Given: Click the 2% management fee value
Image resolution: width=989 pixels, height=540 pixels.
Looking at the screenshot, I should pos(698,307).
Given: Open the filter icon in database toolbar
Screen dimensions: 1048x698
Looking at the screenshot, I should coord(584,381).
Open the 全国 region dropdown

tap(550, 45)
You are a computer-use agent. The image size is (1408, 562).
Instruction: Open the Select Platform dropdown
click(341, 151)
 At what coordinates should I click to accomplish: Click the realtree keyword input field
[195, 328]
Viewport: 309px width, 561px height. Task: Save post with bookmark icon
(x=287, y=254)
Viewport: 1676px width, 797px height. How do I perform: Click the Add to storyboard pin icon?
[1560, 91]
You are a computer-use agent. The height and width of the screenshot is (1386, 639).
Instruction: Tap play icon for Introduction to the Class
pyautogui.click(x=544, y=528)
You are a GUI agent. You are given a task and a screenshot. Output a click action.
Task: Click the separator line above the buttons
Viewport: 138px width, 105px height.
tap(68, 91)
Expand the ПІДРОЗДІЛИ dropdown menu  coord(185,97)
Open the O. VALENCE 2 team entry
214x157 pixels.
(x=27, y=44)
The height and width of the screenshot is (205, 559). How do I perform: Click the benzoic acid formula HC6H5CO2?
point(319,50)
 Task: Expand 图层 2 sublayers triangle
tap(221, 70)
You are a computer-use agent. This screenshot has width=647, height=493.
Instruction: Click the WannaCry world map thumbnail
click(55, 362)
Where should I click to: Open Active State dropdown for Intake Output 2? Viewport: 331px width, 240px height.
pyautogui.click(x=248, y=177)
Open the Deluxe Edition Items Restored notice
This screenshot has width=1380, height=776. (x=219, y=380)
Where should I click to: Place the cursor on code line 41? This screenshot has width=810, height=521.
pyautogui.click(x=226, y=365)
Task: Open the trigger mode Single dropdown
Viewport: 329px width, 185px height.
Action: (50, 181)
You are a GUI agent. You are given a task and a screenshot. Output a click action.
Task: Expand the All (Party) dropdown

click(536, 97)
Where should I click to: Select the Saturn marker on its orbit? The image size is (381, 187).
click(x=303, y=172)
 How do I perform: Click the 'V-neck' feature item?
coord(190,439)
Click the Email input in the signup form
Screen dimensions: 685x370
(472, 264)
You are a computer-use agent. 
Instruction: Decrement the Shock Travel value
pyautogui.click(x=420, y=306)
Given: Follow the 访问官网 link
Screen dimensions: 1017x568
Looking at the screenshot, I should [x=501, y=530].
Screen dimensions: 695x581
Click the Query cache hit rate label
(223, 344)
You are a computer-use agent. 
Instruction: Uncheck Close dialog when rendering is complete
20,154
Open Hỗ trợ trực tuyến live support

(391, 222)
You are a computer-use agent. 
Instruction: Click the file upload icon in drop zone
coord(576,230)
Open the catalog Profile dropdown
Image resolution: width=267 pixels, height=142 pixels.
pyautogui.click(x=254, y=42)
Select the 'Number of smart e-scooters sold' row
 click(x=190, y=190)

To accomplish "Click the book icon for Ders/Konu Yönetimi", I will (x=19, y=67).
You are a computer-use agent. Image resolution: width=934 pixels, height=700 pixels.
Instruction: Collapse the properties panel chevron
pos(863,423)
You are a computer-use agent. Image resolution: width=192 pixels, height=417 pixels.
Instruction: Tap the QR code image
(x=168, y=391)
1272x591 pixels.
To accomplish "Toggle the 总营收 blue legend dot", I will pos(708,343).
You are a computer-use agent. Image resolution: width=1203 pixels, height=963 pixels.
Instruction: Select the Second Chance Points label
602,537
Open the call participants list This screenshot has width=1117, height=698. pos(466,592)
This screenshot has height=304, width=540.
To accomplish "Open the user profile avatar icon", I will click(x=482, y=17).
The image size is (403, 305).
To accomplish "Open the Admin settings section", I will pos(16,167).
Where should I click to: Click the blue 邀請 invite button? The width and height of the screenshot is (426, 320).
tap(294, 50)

● **Work instructions**
Using the material above, return every line that holds the string "computer".

● **Problem solution**
You are a computer-use agent. The image size is (1408, 562).
You are a computer-use agent. The height and width of the screenshot is (1386, 639).
You are a computer-use agent. This screenshot has width=647, height=493.
You are a computer-use agent. 
You are a computer-use agent. 
You are a computer-use agent. 
You are a computer-use agent. Image resolution: width=934 pixels, height=700 pixels.
You are a computer-use agent. Image resolution: width=192 pixels, height=417 pixels.
You are a computer-use agent. Image resolution: width=1203 pixels, height=963 pixels.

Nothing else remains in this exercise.